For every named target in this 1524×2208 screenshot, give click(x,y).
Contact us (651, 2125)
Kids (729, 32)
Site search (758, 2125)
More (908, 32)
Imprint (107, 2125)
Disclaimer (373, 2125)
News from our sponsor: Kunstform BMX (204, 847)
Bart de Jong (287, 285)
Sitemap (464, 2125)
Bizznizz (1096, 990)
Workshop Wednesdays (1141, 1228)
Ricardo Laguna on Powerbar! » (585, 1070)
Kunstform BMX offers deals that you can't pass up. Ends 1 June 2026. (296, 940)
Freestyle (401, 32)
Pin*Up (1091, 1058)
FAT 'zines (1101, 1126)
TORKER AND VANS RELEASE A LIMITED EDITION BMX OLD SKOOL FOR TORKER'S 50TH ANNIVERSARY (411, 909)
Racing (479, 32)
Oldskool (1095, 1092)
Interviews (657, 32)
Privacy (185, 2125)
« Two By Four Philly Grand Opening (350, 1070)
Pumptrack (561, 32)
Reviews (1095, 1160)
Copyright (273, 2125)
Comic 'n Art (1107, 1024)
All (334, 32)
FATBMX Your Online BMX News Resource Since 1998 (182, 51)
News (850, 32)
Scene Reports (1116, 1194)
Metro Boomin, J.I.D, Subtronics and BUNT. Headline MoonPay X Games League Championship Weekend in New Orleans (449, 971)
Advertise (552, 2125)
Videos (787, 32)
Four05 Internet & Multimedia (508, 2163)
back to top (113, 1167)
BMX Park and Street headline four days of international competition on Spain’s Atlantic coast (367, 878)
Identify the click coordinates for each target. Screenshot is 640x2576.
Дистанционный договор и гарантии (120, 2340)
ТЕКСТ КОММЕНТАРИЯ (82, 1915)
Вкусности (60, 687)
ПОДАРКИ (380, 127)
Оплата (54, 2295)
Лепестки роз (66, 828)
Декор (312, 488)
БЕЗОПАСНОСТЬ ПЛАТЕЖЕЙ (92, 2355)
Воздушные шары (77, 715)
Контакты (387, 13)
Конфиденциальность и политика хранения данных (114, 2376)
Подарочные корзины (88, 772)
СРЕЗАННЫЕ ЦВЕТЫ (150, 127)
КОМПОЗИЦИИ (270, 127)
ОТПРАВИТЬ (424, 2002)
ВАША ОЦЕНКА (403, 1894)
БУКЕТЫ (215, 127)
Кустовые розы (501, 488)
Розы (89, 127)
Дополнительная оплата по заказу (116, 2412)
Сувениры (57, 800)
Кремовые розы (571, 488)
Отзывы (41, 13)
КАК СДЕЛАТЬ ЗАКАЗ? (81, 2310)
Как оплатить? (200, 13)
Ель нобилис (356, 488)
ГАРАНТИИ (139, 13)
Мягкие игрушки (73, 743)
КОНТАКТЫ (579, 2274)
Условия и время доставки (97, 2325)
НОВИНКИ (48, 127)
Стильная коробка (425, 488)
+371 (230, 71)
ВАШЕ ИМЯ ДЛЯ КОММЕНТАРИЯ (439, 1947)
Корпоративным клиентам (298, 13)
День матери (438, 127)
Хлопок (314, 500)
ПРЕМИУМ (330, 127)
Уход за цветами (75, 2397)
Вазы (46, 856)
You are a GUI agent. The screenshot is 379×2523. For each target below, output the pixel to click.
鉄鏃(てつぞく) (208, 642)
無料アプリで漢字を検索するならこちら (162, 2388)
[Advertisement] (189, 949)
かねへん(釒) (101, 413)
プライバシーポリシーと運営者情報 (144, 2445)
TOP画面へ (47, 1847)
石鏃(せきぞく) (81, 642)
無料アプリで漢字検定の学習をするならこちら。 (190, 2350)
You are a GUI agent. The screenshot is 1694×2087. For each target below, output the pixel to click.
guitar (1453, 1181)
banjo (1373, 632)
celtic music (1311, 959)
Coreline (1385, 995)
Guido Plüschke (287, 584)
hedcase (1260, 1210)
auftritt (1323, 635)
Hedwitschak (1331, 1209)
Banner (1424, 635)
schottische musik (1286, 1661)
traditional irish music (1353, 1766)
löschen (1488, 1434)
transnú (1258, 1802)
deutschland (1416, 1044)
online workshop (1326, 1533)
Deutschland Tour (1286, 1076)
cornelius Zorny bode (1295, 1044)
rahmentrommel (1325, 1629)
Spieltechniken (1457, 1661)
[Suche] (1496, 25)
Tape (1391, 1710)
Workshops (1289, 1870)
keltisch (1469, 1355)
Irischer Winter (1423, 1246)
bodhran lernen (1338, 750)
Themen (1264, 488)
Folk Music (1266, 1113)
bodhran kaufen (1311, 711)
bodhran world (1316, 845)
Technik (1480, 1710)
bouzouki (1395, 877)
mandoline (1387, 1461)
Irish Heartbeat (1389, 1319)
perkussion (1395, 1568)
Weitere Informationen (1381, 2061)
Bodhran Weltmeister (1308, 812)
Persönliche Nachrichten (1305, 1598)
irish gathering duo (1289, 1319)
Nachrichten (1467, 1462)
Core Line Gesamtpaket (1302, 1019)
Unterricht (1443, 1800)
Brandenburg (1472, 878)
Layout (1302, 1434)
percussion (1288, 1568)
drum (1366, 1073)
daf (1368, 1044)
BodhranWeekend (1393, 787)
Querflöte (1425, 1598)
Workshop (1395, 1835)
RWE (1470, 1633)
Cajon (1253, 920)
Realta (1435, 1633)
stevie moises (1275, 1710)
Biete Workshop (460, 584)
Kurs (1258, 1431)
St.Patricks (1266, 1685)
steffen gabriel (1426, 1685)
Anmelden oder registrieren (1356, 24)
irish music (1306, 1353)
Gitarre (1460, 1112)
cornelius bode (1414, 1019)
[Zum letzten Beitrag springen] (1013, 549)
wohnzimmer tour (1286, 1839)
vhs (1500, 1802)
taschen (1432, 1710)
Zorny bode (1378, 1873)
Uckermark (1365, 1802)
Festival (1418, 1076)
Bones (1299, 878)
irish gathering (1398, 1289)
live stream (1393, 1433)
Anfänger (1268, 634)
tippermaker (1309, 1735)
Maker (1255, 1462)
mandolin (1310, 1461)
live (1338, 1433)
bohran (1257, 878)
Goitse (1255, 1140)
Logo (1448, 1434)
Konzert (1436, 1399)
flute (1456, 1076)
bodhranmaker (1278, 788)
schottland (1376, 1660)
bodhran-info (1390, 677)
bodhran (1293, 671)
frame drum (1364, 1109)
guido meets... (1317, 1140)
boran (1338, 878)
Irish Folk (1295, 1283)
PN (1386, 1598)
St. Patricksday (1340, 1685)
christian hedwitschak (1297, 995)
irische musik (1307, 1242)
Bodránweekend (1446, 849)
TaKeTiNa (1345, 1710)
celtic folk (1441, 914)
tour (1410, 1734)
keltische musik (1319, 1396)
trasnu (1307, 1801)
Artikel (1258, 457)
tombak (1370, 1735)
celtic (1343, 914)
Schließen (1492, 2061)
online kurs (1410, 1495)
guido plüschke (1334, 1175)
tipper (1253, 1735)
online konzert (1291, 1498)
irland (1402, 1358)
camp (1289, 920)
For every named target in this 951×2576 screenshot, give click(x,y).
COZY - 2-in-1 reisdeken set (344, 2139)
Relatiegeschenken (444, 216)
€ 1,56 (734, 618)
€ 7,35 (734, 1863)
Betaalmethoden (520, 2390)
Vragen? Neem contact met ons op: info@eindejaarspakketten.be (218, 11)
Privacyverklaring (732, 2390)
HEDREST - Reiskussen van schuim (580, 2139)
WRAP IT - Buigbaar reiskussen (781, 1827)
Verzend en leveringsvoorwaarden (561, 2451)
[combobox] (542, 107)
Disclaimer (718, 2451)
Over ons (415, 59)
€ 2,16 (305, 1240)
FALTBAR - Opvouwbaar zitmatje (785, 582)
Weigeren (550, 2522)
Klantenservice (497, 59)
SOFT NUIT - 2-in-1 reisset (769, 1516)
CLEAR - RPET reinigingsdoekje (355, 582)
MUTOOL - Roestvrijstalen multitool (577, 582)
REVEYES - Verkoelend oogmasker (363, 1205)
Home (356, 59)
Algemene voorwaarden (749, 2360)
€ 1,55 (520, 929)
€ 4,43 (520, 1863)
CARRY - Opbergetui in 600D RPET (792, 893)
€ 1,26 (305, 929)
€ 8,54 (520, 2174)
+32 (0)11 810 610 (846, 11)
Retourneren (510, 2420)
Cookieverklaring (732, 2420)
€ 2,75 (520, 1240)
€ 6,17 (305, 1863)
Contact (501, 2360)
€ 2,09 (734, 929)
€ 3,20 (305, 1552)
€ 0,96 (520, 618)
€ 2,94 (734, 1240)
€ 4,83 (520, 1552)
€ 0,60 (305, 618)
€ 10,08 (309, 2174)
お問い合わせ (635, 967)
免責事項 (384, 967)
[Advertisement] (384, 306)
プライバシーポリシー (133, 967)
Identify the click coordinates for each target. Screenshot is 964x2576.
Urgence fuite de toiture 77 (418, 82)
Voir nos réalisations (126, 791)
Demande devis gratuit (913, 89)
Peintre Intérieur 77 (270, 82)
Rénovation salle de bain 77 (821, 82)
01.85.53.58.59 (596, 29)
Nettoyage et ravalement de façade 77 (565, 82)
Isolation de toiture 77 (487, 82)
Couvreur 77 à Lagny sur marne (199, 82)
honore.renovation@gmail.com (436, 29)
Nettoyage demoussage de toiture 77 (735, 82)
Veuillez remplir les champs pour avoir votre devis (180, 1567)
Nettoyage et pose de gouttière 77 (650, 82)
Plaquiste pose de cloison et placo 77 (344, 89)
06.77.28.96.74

→ **REQUEST**: Could you format every item from the one containing "Freestyle (401, 32)" down to the one containing "Scene Reports (1116, 1194)", both ends included, as a numbered list with any blank lines left out?

→ **COMPLETED EXERCISE**:
1. Freestyle (401, 32)
2. Pin*Up (1091, 1058)
3. FAT 'zines (1101, 1126)
4. TORKER AND VANS RELEASE A LIMITED EDITION BMX OLD SKOOL FOR TORKER'S 50TH ANNIVERSARY (411, 909)
5. Racing (479, 32)
6. Oldskool (1095, 1092)
7. Interviews (657, 32)
8. Privacy (185, 2125)
9. « Two By Four Philly Grand Opening (350, 1070)
10. Pumptrack (561, 32)
11. Reviews (1095, 1160)
12. Copyright (273, 2125)
13. Comic 'n Art (1107, 1024)
14. All (334, 32)
15. FATBMX Your Online BMX News Resource Since 1998 (182, 51)
16. News (850, 32)
17. Scene Reports (1116, 1194)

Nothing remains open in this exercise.